Yeah, it’s my glove size! 🙂
Jake Anderson
Jun 17, 2015 at 12:03 pm
do you know this because you are a communist yourself, mr. so-called joeamerican? i would not think so, but please be frank.
Drew R.
Jun 17, 2015 at 11:54 am
When driving on a curvy tree-line highway, sometimes I imagine what shot shape I would take. In the gym, I don’t check myself in the mirror. I check my feet, hip and shoulder alignment before taking an imaginary swing. When shopping with my fiancee, i used a hanger to drill my putter stroke. I once caught myself wondering what was the bounce angle of serving spoon.
stu
Jun 17, 2015 at 7:17 am
Kelly Tilghman hot? Get some glasses.
MartyMoose09
Jun 17, 2015 at 1:35 pm
If you like the weathered look.
Dirk
Jun 16, 2015 at 10:12 pm
Good lord! Just a picture of Obama brings the Foxnews lunatics out of the woodwork! Sweet baby Jane you guys need to take a deep breath and relax!
Tom Hill
Jun 17, 2015 at 12:12 am
Thanks Dirk – every US president since Jimmy Carter has played golf and that’s what I meant when I wrote “You know you’re a golfer when you’re proud that the President plays golf.” And in fact, that stanza actually somewhat implies that the golfer is not necessarily proud of the president (whoever is in office now), his actions, or even what he stands for, but we’re proud that the person holding the office of president (supposedly the most powerful person in the world) is a golfer, like we all are.
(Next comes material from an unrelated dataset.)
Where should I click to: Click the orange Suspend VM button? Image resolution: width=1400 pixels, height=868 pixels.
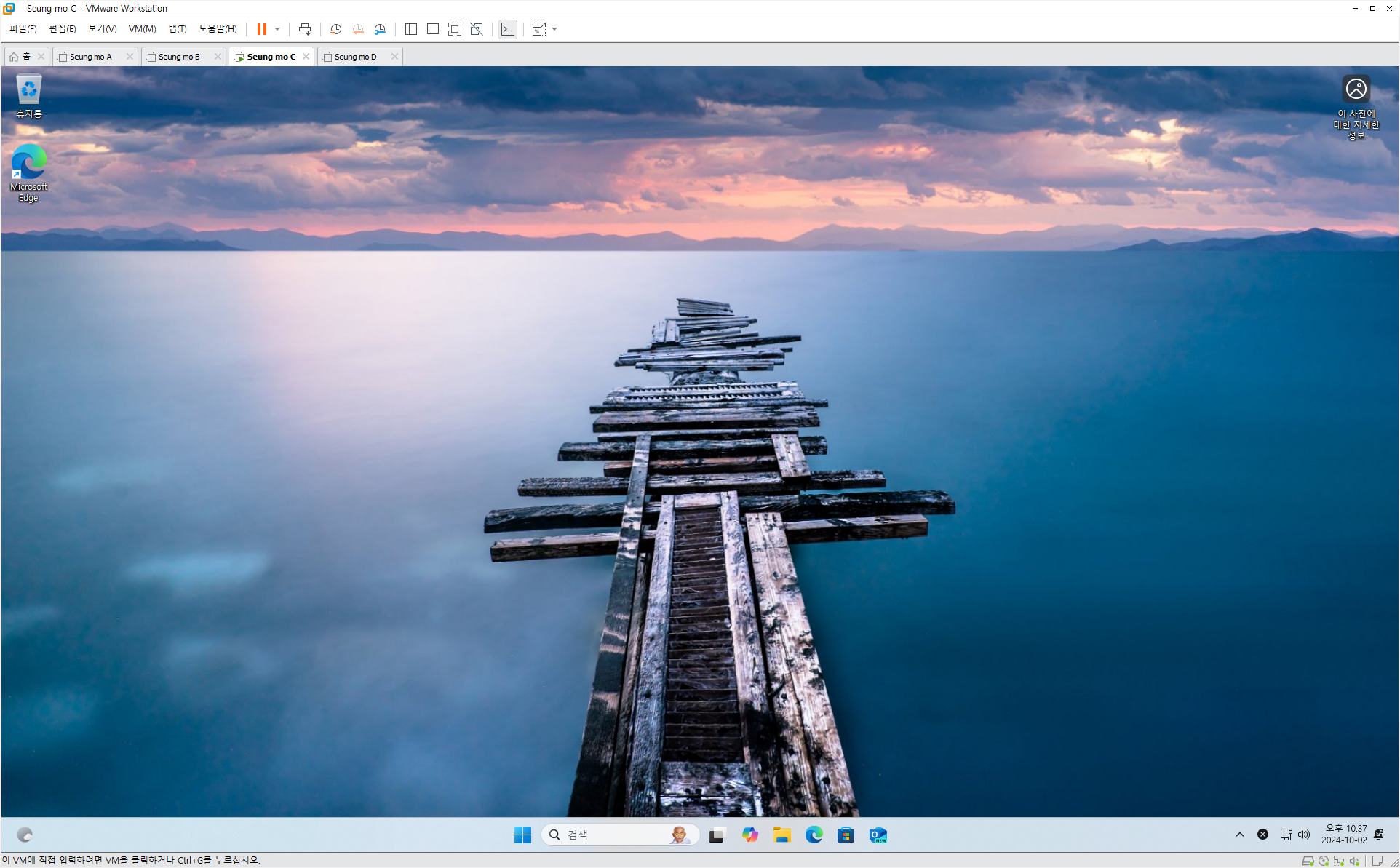click(x=261, y=29)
I didn’t choose the image of President Obama that was put with the article, but don’t all of us recognize ourselves… killing time while lost in our shared passion… in what’s conveyed in that picture?
mike
Jun 16, 2015 at 3:42 pm
I don’t know why so many people are giving this a shank I think this article is freaking hysterical and most golfers know that at least half of these applied to them and its true and funny but I don’t understand why all the people are not hitting like vs shank
chris
Jun 16, 2015 at 3:52 pm
They probably hit “shank” because they don’t think it’s funny. At least that’s why I clicked it.
ron
Jun 17, 2015 at 10:34 am
For me- It’s not so much “not funny”, but not really good points. Could have been better. Pretty sure there a forum thread on here on this with some good stuff in there.
Scott
Jun 17, 2015 at 12:15 pm
yep, this is a shank
Mike
Jun 21, 2015 at 6:16 pm
Why shank. Golfers need to chill and check your ego at the door. What are the reasons f I r spanking this
ITstan
Jun 16, 2015 at 2:10 pm
The destruction artist in that image makes me want to puke!
MartyMoose09
Jun 16, 2015 at 1:55 pm
Barry has a very weak grip, no wonder he’s never gotten better at golf.